### [YOUR GOAL]
Edit the rows below by replacing each occurrence of "GUI agent" with "desktop assistant", keeping every other part of the rows unchanged.

### [Entries taken from a collection]

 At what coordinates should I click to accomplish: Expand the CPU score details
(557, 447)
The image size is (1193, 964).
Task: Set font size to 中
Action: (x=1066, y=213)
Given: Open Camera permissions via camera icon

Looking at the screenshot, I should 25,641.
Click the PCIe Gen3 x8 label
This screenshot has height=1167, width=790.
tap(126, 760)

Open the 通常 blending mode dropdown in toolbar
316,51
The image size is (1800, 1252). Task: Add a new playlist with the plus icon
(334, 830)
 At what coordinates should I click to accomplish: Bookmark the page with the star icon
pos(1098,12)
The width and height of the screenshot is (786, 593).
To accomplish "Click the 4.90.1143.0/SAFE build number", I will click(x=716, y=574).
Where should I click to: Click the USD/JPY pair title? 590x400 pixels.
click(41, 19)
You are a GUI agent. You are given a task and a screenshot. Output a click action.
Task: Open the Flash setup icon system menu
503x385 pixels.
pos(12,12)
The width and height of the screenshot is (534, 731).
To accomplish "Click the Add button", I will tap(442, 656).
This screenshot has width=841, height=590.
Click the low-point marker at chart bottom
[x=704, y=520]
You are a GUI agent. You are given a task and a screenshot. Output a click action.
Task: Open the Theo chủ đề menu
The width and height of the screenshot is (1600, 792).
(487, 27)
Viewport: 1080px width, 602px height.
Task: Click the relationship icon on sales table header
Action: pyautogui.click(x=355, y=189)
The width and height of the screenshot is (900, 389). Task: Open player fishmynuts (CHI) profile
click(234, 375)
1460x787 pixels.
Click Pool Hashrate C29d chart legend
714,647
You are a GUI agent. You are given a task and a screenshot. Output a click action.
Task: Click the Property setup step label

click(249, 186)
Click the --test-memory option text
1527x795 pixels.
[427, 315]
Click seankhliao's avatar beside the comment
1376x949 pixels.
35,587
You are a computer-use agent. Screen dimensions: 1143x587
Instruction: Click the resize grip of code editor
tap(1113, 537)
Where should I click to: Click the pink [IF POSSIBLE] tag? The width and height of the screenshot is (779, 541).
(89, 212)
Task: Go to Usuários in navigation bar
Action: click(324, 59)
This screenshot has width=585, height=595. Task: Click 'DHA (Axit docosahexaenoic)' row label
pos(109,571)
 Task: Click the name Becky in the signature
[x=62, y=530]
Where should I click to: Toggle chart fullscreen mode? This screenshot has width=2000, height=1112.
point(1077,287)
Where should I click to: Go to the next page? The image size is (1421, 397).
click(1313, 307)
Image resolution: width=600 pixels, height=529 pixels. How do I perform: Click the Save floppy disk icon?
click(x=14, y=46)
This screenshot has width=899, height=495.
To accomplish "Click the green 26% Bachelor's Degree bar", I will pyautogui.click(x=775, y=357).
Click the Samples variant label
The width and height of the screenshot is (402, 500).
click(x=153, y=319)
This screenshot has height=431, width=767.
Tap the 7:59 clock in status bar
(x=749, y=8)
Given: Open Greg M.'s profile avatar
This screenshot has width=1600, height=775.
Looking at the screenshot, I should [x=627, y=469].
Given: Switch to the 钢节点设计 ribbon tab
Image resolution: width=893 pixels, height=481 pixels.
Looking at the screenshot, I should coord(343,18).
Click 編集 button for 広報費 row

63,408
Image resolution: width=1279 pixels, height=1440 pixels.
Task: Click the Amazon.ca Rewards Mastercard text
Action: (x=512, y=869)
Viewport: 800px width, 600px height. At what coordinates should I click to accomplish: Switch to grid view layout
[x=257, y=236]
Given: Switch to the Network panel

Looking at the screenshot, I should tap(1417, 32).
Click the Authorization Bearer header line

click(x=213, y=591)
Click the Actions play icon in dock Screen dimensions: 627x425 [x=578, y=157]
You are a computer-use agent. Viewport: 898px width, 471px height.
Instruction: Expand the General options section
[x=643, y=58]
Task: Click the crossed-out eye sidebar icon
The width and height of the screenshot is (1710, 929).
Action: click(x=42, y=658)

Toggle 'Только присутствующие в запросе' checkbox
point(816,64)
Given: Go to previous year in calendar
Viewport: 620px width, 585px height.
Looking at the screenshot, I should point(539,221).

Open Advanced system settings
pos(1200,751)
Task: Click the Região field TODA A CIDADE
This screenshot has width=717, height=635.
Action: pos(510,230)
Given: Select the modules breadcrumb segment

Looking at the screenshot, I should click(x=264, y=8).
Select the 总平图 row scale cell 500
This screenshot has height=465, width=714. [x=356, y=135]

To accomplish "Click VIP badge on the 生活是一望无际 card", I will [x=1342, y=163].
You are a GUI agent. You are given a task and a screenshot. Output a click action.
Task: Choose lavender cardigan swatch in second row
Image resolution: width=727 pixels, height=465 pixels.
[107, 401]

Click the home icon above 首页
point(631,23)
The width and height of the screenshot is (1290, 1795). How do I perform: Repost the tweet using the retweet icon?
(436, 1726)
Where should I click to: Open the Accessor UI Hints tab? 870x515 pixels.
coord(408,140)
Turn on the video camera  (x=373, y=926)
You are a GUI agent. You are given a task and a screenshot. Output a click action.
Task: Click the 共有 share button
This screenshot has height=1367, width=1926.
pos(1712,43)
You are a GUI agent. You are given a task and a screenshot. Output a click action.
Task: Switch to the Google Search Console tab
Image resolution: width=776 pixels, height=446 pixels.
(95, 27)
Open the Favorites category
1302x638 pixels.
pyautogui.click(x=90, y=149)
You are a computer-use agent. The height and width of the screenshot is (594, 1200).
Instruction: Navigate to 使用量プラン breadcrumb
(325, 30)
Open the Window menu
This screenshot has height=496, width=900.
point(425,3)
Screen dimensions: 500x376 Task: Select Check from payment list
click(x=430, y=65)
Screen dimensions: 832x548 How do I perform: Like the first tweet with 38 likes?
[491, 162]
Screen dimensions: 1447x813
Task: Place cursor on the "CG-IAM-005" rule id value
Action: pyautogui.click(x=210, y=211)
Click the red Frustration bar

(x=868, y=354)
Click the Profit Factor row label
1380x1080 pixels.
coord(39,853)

### [REPLY TO THE EXERCISE]
 At what coordinates should I click to accomplish: Expand the CPU score details
(557, 447)
The image size is (1193, 964).
Task: Set font size to 中
Action: (x=1066, y=213)
Given: Open Camera permissions via camera icon

Looking at the screenshot, I should 25,641.
Click the PCIe Gen3 x8 label
This screenshot has height=1167, width=790.
tap(126, 760)

Open the 通常 blending mode dropdown in toolbar
316,51
The image size is (1800, 1252). Task: Add a new playlist with the plus icon
(334, 830)
 At what coordinates should I click to accomplish: Bookmark the page with the star icon
pos(1098,12)
The width and height of the screenshot is (786, 593).
To accomplish "Click the 4.90.1143.0/SAFE build number", I will click(x=716, y=574).
Where should I click to: Click the USD/JPY pair title? 590x400 pixels.
click(41, 19)
You are a desktop assistant. You are given a task and a screenshot. Output a click action.
Task: Open the Flash setup icon system menu
503x385 pixels.
pos(12,12)
The width and height of the screenshot is (534, 731).
To accomplish "Click the Add button", I will tap(442, 656).
This screenshot has width=841, height=590.
Click the low-point marker at chart bottom
[x=704, y=520]
You are a desktop assistant. You are given a task and a screenshot. Output a click action.
Task: Open the Theo chủ đề menu
The width and height of the screenshot is (1600, 792).
(487, 27)
Viewport: 1080px width, 602px height.
Task: Click the relationship icon on sales table header
Action: pyautogui.click(x=355, y=189)
The width and height of the screenshot is (900, 389). Task: Open player fishmynuts (CHI) profile
click(234, 375)
1460x787 pixels.
Click Pool Hashrate C29d chart legend
714,647
You are a desktop assistant. You are given a task and a screenshot. Output a click action.
Task: Click the Property setup step label

click(249, 186)
Click the --test-memory option text
1527x795 pixels.
[427, 315]
Click seankhliao's avatar beside the comment
1376x949 pixels.
35,587
You are a computer-use agent. Screen dimensions: 1143x587
Instruction: Click the resize grip of code editor
tap(1113, 537)
Where should I click to: Click the pink [IF POSSIBLE] tag? The width and height of the screenshot is (779, 541).
(89, 212)
Task: Go to Usuários in navigation bar
Action: click(324, 59)
This screenshot has width=585, height=595. Task: Click 'DHA (Axit docosahexaenoic)' row label
pos(109,571)
 Task: Click the name Becky in the signature
[x=62, y=530]
Where should I click to: Toggle chart fullscreen mode? This screenshot has width=2000, height=1112.
point(1077,287)
Where should I click to: Go to the next page? The image size is (1421, 397).
click(1313, 307)
Image resolution: width=600 pixels, height=529 pixels. How do I perform: Click the Save floppy disk icon?
click(x=14, y=46)
This screenshot has width=899, height=495.
To accomplish "Click the green 26% Bachelor's Degree bar", I will pyautogui.click(x=775, y=357).
Click the Samples variant label
The width and height of the screenshot is (402, 500).
click(x=153, y=319)
This screenshot has height=431, width=767.
Tap the 7:59 clock in status bar
(x=749, y=8)
Given: Open Greg M.'s profile avatar
This screenshot has width=1600, height=775.
Looking at the screenshot, I should [x=627, y=469].
Given: Switch to the 钢节点设计 ribbon tab
Image resolution: width=893 pixels, height=481 pixels.
Looking at the screenshot, I should coord(343,18).
Click 編集 button for 広報費 row

63,408
Image resolution: width=1279 pixels, height=1440 pixels.
Task: Click the Amazon.ca Rewards Mastercard text
Action: (x=512, y=869)
Viewport: 800px width, 600px height. At what coordinates should I click to accomplish: Switch to grid view layout
[x=257, y=236]
Given: Switch to the Network panel

Looking at the screenshot, I should tap(1417, 32).
Click the Authorization Bearer header line

click(x=213, y=591)
Click the Actions play icon in dock Screen dimensions: 627x425 [x=578, y=157]
You are a computer-use agent. Viewport: 898px width, 471px height.
Instruction: Expand the General options section
[x=643, y=58]
Task: Click the crossed-out eye sidebar icon
The width and height of the screenshot is (1710, 929).
Action: click(x=42, y=658)

Toggle 'Только присутствующие в запросе' checkbox
point(816,64)
Given: Go to previous year in calendar
Viewport: 620px width, 585px height.
Looking at the screenshot, I should point(539,221).

Open Advanced system settings
pos(1200,751)
Task: Click the Região field TODA A CIDADE
This screenshot has width=717, height=635.
Action: pos(510,230)
Given: Select the modules breadcrumb segment

Looking at the screenshot, I should click(x=264, y=8).
Select the 总平图 row scale cell 500
This screenshot has height=465, width=714. [x=356, y=135]

To accomplish "Click VIP badge on the 生活是一望无际 card", I will [x=1342, y=163].
You are a desktop assistant. You are given a task and a screenshot. Output a click action.
Task: Choose lavender cardigan swatch in second row
Image resolution: width=727 pixels, height=465 pixels.
[107, 401]

Click the home icon above 首页
point(631,23)
The width and height of the screenshot is (1290, 1795). How do I perform: Repost the tweet using the retweet icon?
(436, 1726)
Where should I click to: Open the Accessor UI Hints tab? 870x515 pixels.
coord(408,140)
Turn on the video camera  (x=373, y=926)
You are a desktop assistant. You are given a task and a screenshot. Output a click action.
Task: Click the 共有 share button
This screenshot has height=1367, width=1926.
pos(1712,43)
You are a desktop assistant. You are given a task and a screenshot. Output a click action.
Task: Switch to the Google Search Console tab
Image resolution: width=776 pixels, height=446 pixels.
(95, 27)
Open the Favorites category
1302x638 pixels.
pyautogui.click(x=90, y=149)
You are a computer-use agent. The height and width of the screenshot is (594, 1200).
Instruction: Navigate to 使用量プラン breadcrumb
(325, 30)
Open the Window menu
This screenshot has height=496, width=900.
point(425,3)
Screen dimensions: 500x376 Task: Select Check from payment list
click(x=430, y=65)
Screen dimensions: 832x548 How do I perform: Like the first tweet with 38 likes?
[491, 162]
Screen dimensions: 1447x813
Task: Place cursor on the "CG-IAM-005" rule id value
Action: pyautogui.click(x=210, y=211)
Click the red Frustration bar

(x=868, y=354)
Click the Profit Factor row label
1380x1080 pixels.
coord(39,853)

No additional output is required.